Por unanimidade, os desembargadores da 5ª Turma Cível indeferiram o recurso de E. R. B contra o Estado de Mato Grasso do Sul. No Recurso nº 2011.003072-2, o apelante recorre contra a decisão de primeiro grau que negou o fornecimento de aparelho Bipar com  respectiva máscara nasal.

Com a justificativa de estar acometido de gravíssima doença chamada Apnéia Obstrutiva do Sono, E. R. B. alega necessitar com urgência do aparelho solicitado, pois o médico que o assiste afirma sua imprescindibilidade para que possa sobreviver. Entretanto, nos autos, não ficou comprovado que o aparelho solicitado seja imprescindível ou de fato necessário, tampouco ser a única alternativa ao tratamento para a parte apelante.

Para o Des.
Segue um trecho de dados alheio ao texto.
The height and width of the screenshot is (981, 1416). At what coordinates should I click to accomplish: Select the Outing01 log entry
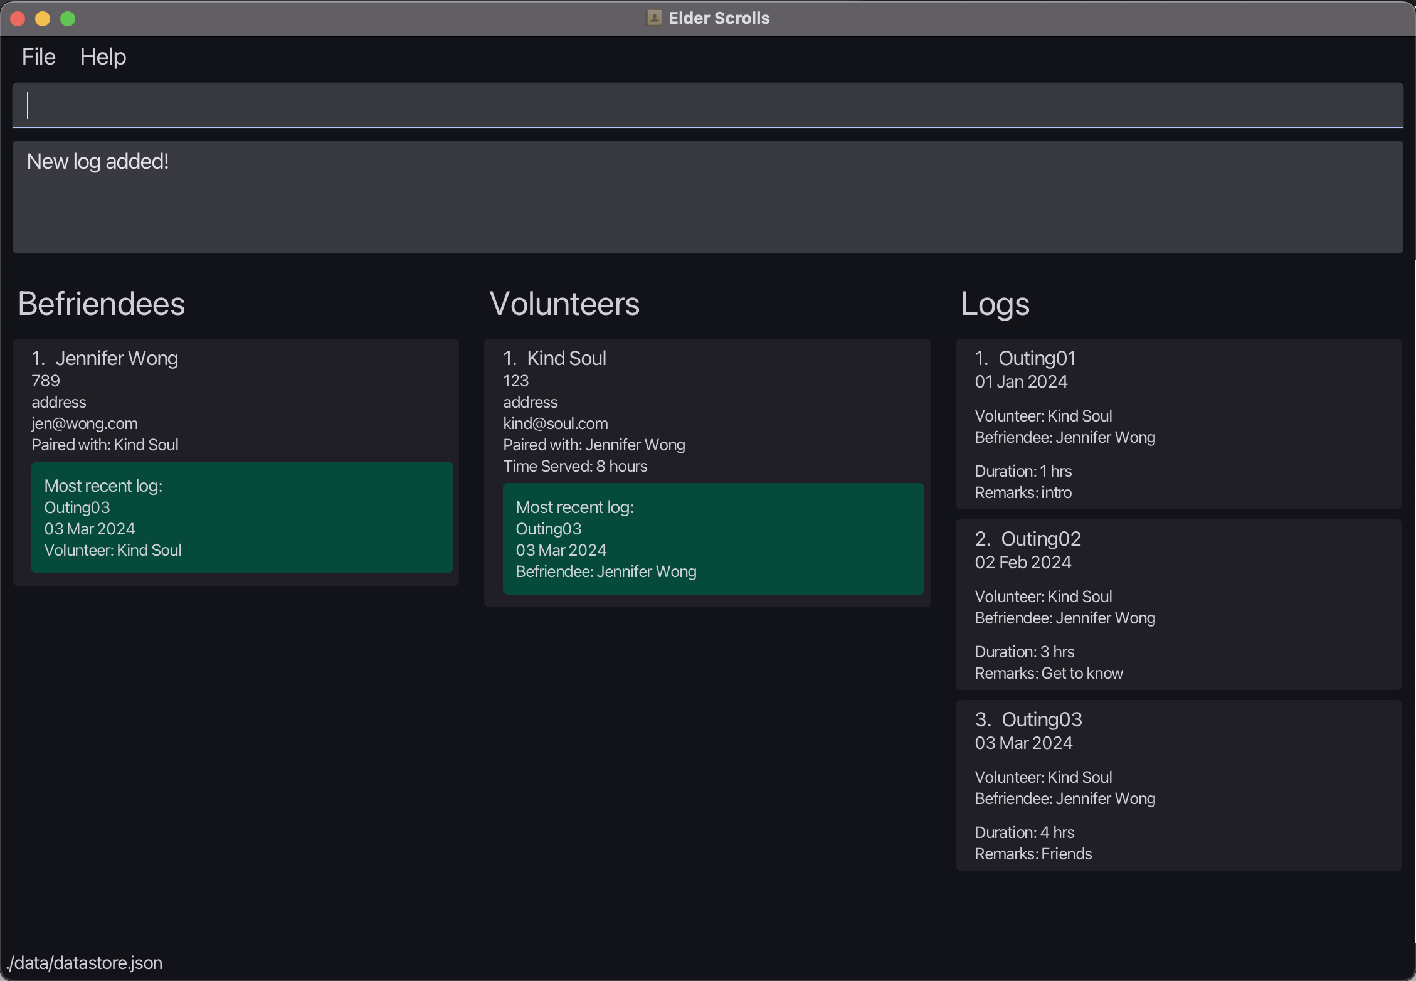tap(1178, 424)
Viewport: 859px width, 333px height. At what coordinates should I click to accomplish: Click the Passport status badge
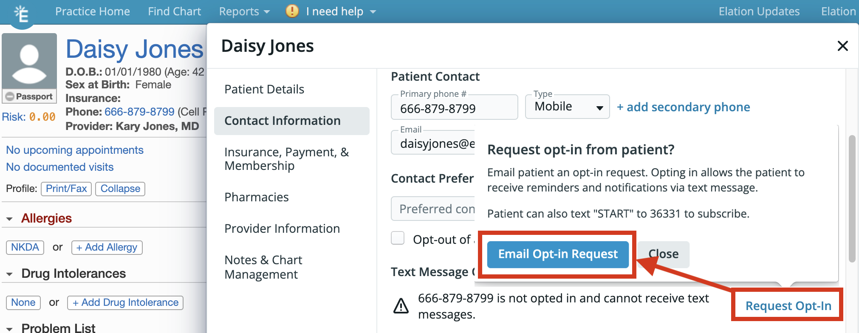click(x=29, y=96)
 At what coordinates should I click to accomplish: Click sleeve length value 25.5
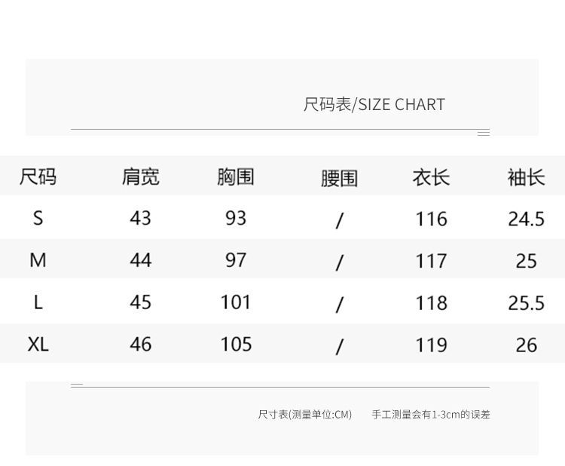[527, 303]
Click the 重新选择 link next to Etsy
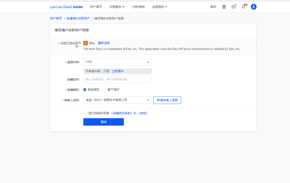 tap(104, 43)
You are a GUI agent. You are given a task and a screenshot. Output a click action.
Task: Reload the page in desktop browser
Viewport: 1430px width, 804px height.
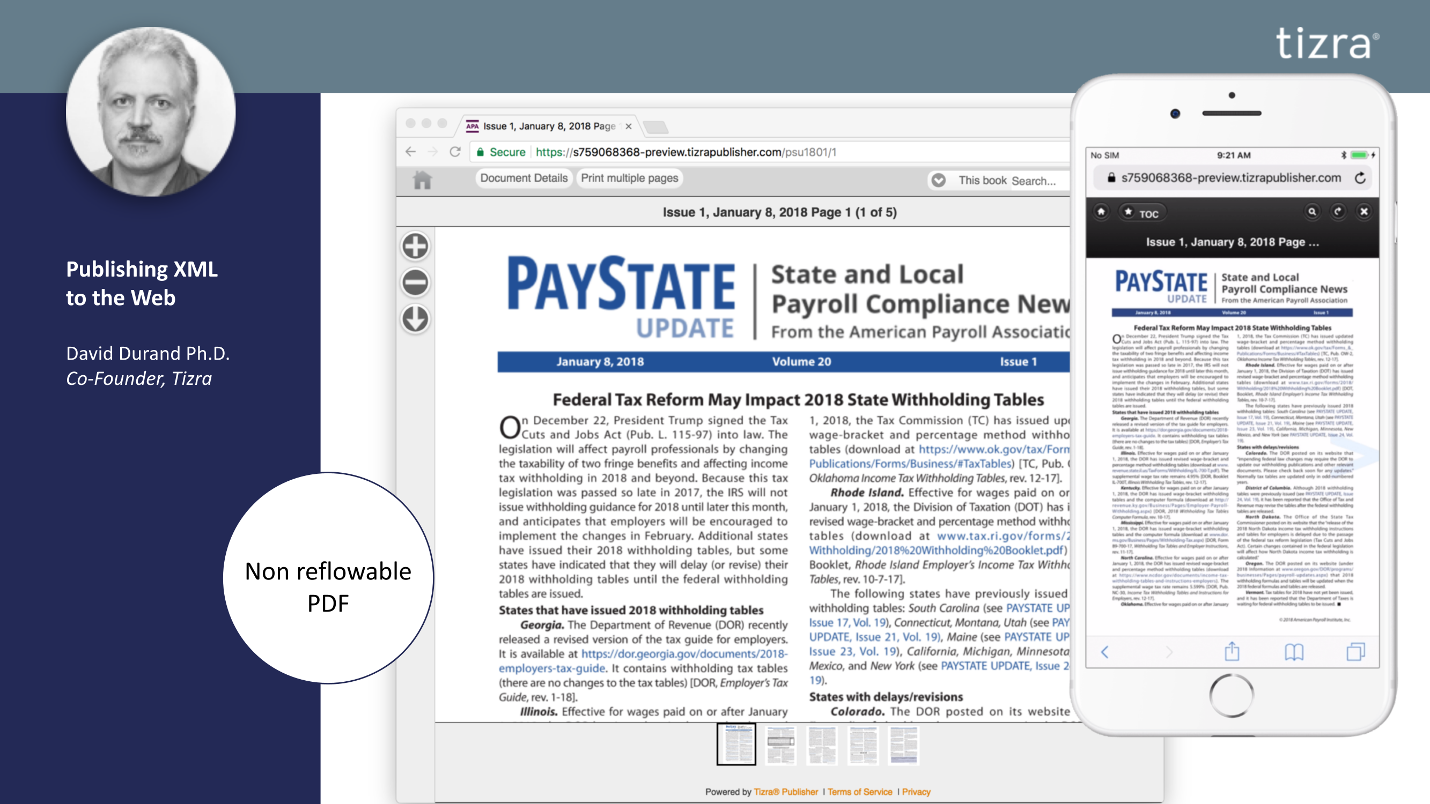point(455,152)
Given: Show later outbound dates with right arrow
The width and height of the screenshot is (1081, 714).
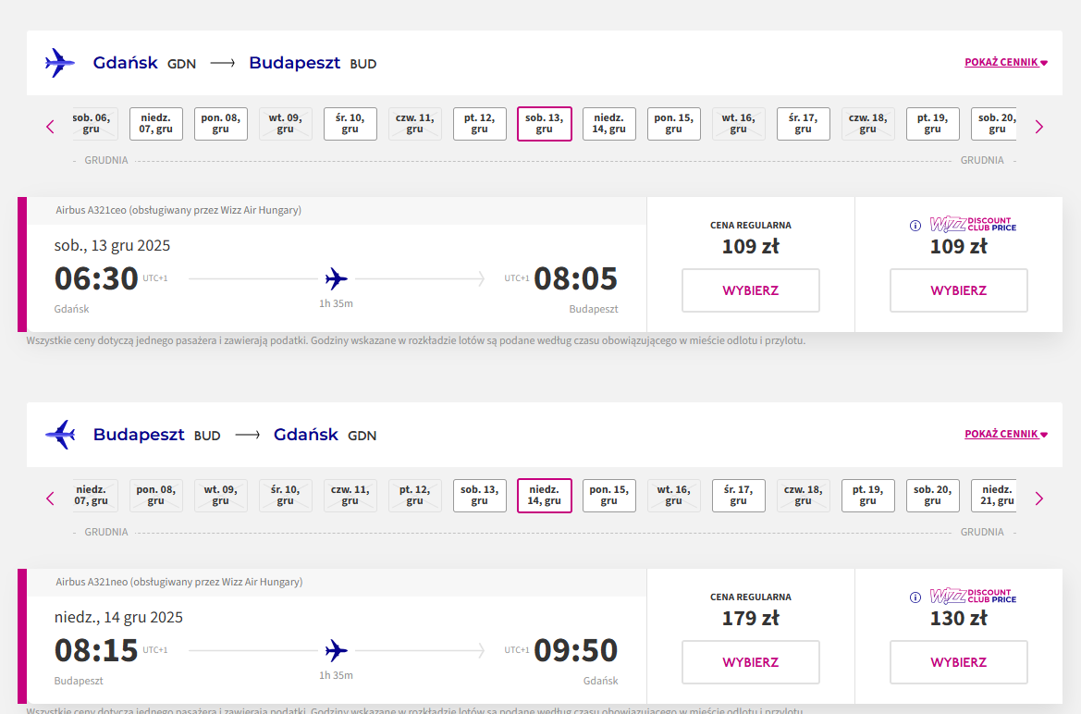Looking at the screenshot, I should [1039, 127].
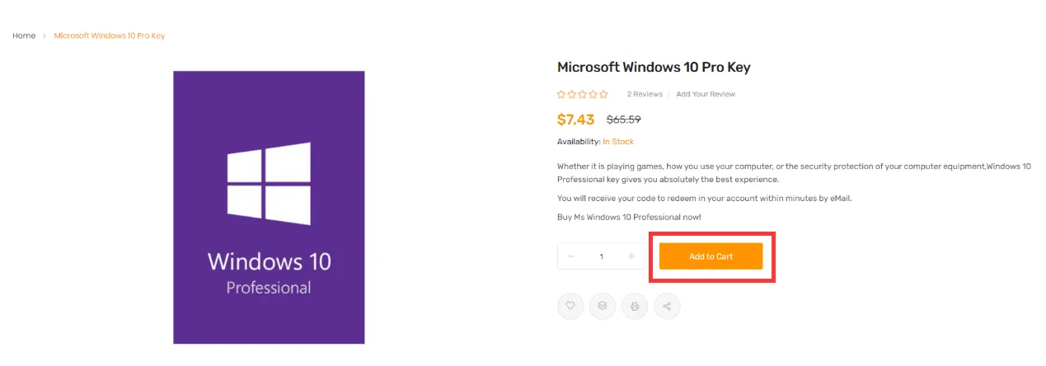Click the quantity input field
1046x366 pixels.
[x=602, y=256]
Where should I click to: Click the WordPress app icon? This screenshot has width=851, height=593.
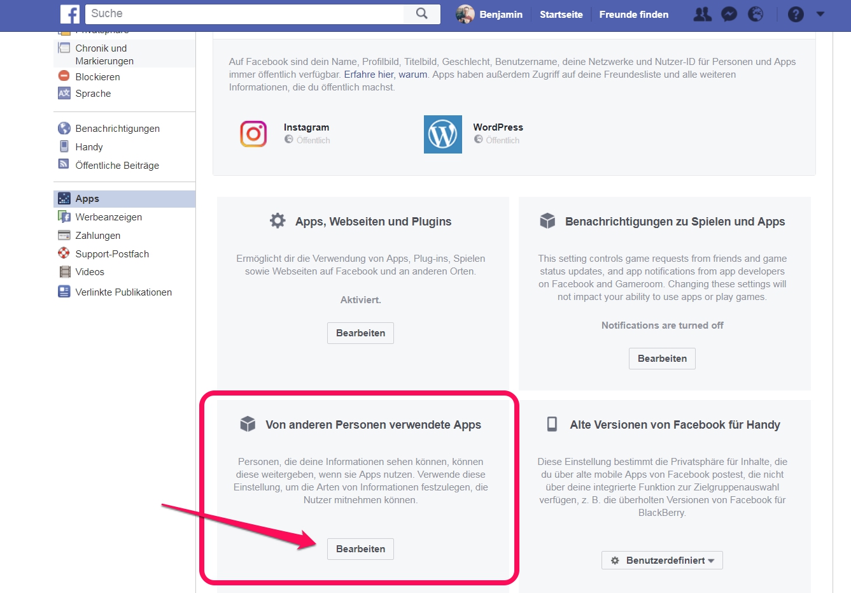click(x=443, y=134)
Vladimir Abreu da Silva, relator do processo, “não se trata de afirmar que deve ser indeferido o pedido apenas em razão da falta do aparelho na rede pública de saúde, mas de observar a necessidade de seu fornecimento, de que seja condição sine qua non para um tratamento eficiente à doença da parte apelante”.

O atestado médico que comprova a síndrome de apnéia obstrutiva do sono menciona a necessidade utilização do aparelho pleiteado, porém não aponta imprescindibilidade do seu uso, e não esclarece suficientemente o motivo e a necessidade do material escolhido, além de não comprovar ser o aparelho receitado o único meio eficaz para o tratamento de saúde, tampouco informou se o paciente já fez uso de outros métodos para o tratamento.

Por sua vez, o apelado mencionou a existência de tratamentos alternativos como perda de peso, mudança de decúbito para dormir, evitar o uso de álcool e sedativos, aparelhos odontológicos ou intervenções cirúrgicas, além do que o uso do aparelho pleiteado não garante a eficácia do tratamento. Assim, os desembargadores entenderam que, por não se tratar de um único modo de tratamento existente, deve ser mantida a sentença que julgou improcedente o pedido autoral.